=== Begin Enclosure ===
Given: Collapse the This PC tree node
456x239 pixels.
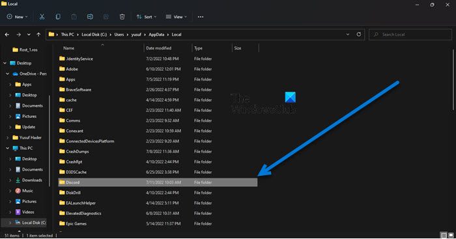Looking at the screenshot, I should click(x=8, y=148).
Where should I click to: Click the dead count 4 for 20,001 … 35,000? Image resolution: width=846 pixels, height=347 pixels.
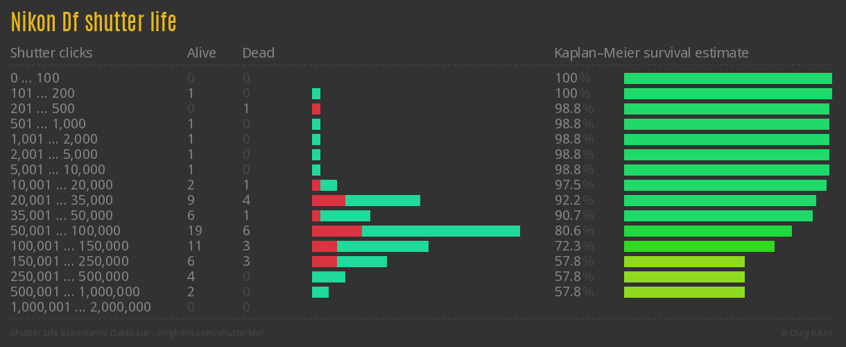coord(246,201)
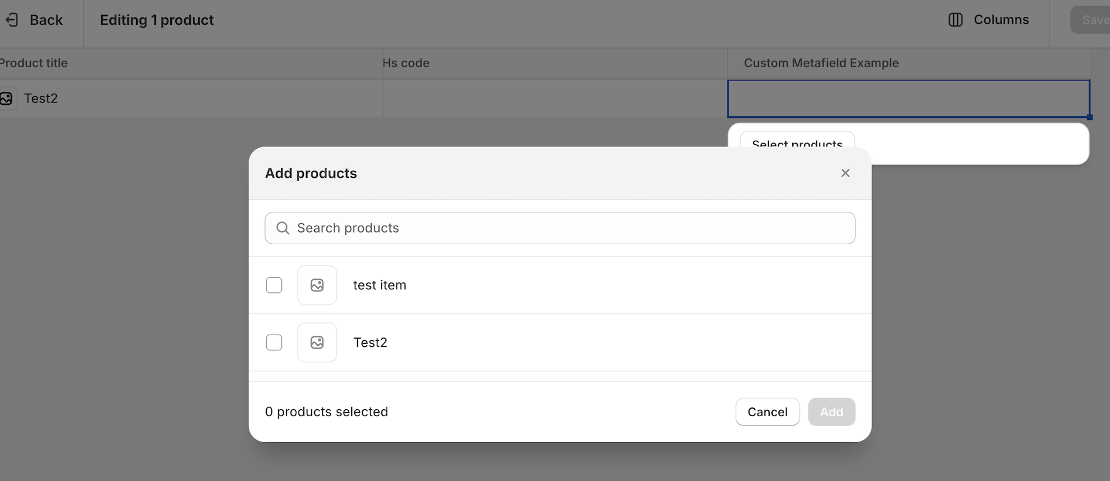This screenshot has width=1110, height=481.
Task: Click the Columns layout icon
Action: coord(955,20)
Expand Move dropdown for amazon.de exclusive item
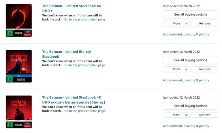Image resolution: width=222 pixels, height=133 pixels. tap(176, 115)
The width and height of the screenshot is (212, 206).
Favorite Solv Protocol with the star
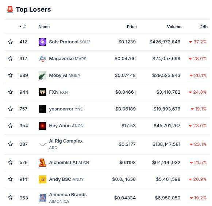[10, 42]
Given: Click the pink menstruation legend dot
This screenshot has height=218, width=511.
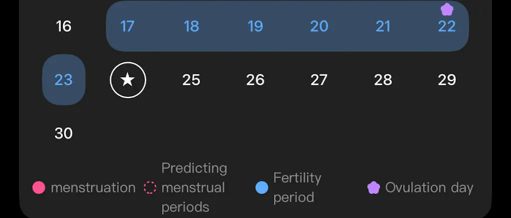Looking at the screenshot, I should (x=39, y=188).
=== End Enclosure ===
=== Begin Enclosure ===
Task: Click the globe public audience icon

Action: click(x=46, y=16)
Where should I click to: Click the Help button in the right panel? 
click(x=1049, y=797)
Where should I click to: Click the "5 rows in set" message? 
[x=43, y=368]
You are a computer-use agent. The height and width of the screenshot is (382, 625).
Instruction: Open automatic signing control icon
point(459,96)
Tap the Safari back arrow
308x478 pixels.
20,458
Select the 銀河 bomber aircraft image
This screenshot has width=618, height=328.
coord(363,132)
=== End Enclosure ===
### Exercise instructions
Copy each line above holding "Given".

### Answer box
Given: Collapse the This PC tree node
Given: Click the pink menstruation legend dot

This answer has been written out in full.